Excluding the last move of the game, if the effect of an action on the end of the game is known with certainty, there will be no tension in it. If the player perceives no effect of his unique strategy and preferences, he will feel no better than a machine tirelessly stamping out the perfect choices.

Calculated Risk is an useful way to add tension to a game. Players weigh the odds, and decide either to risk losses for possible gains, or play it safe and keep what they have.

This principle was encountered while trying to create a NonPlayerCharacter? mechanism for a BoardGame prototype. Instead of secretly drawing a card, a player, at the end of his turn, would choose one of the NPCs and flip over the top card of the pile. The NPC would perform the specified action (many times detrimental to the players) and then the player would take the card into his hand. The player could continue doing this as many times as he felt comfortable doing so. This particular comfort level might vary from player to player, but it always made card drawing an exciting time. (It also made for a rather long TimeBetweenTurns, so the mechanism was eventually dropped.)

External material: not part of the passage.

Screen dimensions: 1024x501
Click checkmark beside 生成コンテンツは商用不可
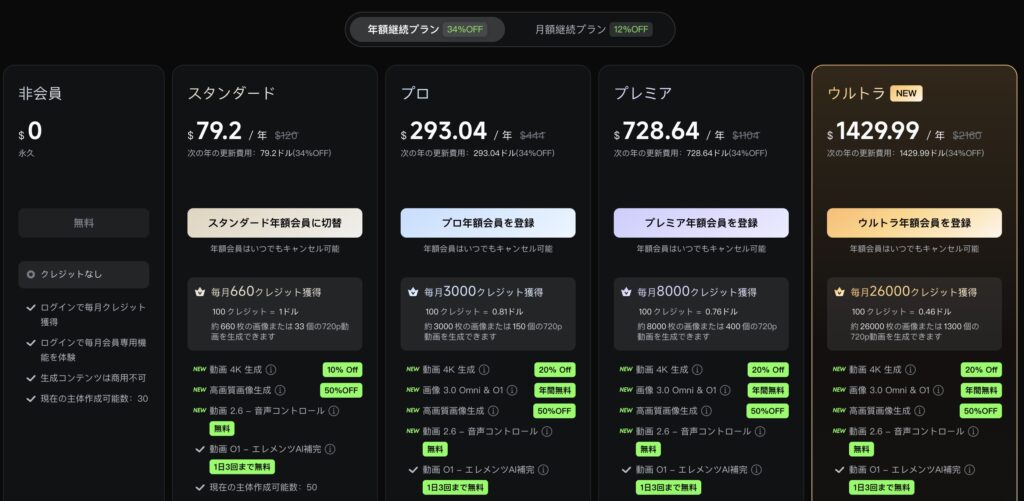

This rule is likely at the heart of Gambling? games. Even though any mathematician or economist could tell you that the games are fixed to favor the house, huge numbers of people continue to play them. To these people, the chance, however small, of hitting the big Jackpot is worth the chance, however large, of losing money. Many of these people will tell you that this risk is exciting, and even the responsible players consider their loses more like fees for having a good time. That many gambling games, which are quite popular, are almost entirely calculated risk should be sufficient cause to consider the concept.

Examples:

• Most war games use calculated risk at a small scale. Each battle involves a luck factor. Superior forces make victory more likely, but not guaranteed. Likewise, even the underdog has a chance, and therefore a reason to keep fighting.
• Chess is a game of perfect information with no chance a particular move failing to occur. How the move plays out in relation to the opponent's moves, is what makes the game interesting.
• CollectibleCardGame?s involve a risk in what cards will come up. A player making a deck must decide whether to use multiple copies of cards to help assure their occurrence, or a greater variety, making the deck able to handle more situations.

A good formal overview of some of the principles behind this rule can be found in The Psychology of Choice, (free registration required) by John_Hopson?, at Gamasutra.

Therefore, imbue the MeaningfulChoices of the game with a chance of that they will not have exactly the expected result.